Although HMS Mirror migrates only Hive metastore (HMS) metadata, not the actual Hive data, the tool generates a script for running the Hadoop DistCp tool. Using DistCp, you migrate actual data from HDP to CDP One.

DistCp is fully documented in HDP to CDP SaaS HDFS Migration. When you run the HMS Mirror tool, you generated a number of distcp files:
The distcp_script.sh contains a template and instructions for running the script to migrate the actual Hive data. The template looks something like this:
hadoop distcp ${DISTCP_OPTS} -f ${HCFS_BASE_DIR}/migrate_db_1_distcp_source.txt s3a://myserver//apps/hive/warehouse/migrate_db.db
In this task, you customize the DistCp command to substitute values specific to your migration for the variables above.

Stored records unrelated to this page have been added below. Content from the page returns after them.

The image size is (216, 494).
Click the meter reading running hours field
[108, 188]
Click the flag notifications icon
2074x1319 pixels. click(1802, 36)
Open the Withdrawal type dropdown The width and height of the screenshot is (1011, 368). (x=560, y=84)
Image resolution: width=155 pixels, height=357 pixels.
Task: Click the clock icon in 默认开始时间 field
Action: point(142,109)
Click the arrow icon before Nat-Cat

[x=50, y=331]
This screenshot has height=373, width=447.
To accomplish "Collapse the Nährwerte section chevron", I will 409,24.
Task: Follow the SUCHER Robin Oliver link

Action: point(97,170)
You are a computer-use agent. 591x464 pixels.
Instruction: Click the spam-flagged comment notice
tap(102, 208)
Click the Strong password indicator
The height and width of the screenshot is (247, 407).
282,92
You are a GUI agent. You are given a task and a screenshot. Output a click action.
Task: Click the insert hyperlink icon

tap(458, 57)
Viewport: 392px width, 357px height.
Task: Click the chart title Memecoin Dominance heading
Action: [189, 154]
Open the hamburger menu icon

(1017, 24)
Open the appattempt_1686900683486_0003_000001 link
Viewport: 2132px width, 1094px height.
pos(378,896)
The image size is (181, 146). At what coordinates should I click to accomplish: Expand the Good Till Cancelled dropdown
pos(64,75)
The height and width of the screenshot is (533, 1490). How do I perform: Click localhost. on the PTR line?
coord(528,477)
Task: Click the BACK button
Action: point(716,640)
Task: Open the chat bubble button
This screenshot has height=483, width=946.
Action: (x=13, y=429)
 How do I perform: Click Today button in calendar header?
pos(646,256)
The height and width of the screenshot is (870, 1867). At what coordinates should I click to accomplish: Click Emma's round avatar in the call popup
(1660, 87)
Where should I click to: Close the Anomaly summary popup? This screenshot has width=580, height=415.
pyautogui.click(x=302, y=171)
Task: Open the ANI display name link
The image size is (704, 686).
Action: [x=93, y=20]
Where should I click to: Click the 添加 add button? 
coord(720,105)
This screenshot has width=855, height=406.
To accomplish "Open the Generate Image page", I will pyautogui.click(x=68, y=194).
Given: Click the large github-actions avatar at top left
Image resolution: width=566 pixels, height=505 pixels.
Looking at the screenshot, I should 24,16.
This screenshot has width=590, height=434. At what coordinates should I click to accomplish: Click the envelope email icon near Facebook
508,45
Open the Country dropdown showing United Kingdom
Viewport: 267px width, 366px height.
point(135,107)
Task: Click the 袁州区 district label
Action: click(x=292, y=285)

Give the user who is migrating the data permissions to read/write/execute on both the HDP and CDP clusters.
  1. From the information in the distcp_workbook.md file, get the names of source files from the Sources column to migrate from the <dbname>_1_distcp_source.txt
  2. On the source HDP cluster, export the environment variable HCFS_BASE_DIR that represents the path to the source files.
    ${HCFS_BASE_DIR} must be available to the user running DistCp.
  3. Export the DISTCP_OPTS environment variable to customize job settings.
    For example, you might adjust memory settings for large jobs.
  4. Using information from steps 1-3 plus your S3 access key and password, customize the DistCp template.
  5. On the HDP source cluster edge node, run the customized DistCp commands.
    For example:
    hadoop distcp -Dfs.s3a.access.key=AKIAR2YKDFBDE64CJ5XG -Dfs.s3a.secret.key=<mykey> hdfs://ctr-e172-1620330694487-659732-01-000002.hwx.site:8020/apps/hive/warehouse/migrate_db.db/managed_table_1  s3a://myserver//apps/hive/warehouse/migrate_db.db
    hadoop distcp -Dfs.s3a.access.key=AKIAR2YKDFBDE64CJ5XG -Dfs.s3a.secret.key=<mykey> hdfs://ctr-e172-1620330694487-659732-01-000002.hwx.site:8020/apps/hive/warehouse/migrate_db.db/file_format_table  s3a://myserver//apps/hive/warehouse/migrate_db.db
    hadoop distcp -Dfs.s3a.access.key=AKIAR2YKDFBDE64CJ5XG -Dfs.s3a.secret.key=<mykey> hdfs://ctr-e172-1620330694487-659732-01-000002.hwx.site:8020/apps/hive/warehouse/migrate_db.db/external_table_1  s3a:/myserver//apps/hive/warehouse/migrate_db.db
  6. Check the status of the migration in HTML reports generated by DistCP to determine success or failure.
  7. If an error occurs, check $HOME/.hms-mirror/logs/hms-mirror.log.